Ontario MPP
- In office 1907–1919
- Preceded by: George Kidd
- Succeeded by: Robert Grant
- Constituency: Carleton

Personal details
- Born: January 27, 1860 Richmond, Canada West
- Died: January 20, 1920 (aged 59) Ottawa, Ontario
- Party: Conservative
- Occupation: Merchant

= Robert Herbert McElroy =

Canadian politician

Robert Herbert McElroy (January 27, 1860 - January 20, 1920) was an Ontario merchant and political figure. He represented Carleton in the Legislative Assembly of Ontario as a Conservative member from 1907 to 1919.

He was born in Richmond, Canada West, the son of Henry McElroy, and educated in Richmond and at the Ottawa Collegiate Institute. In 1887, he married Helen E. Baird. McElroy owned a general store, operated a flour mill and was a grain dealer.
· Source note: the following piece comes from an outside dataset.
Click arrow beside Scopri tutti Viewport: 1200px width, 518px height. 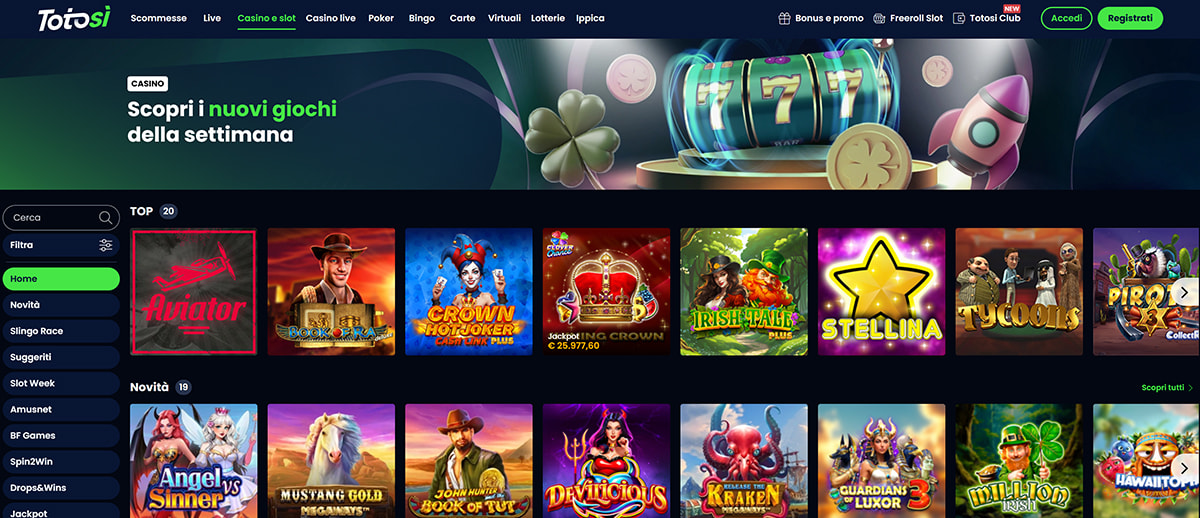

He served as reeve for Richmond from 1897 to 1903. McElroy was elected to the provincial assembly in a 1907 by-election held after the death of George Nelson Kidd. He also served as a director for the Central Canada Exhibition. McElroy was named registrar for Carleton County in 1919. He died of pneumonia at his home in Ottawa in 1920.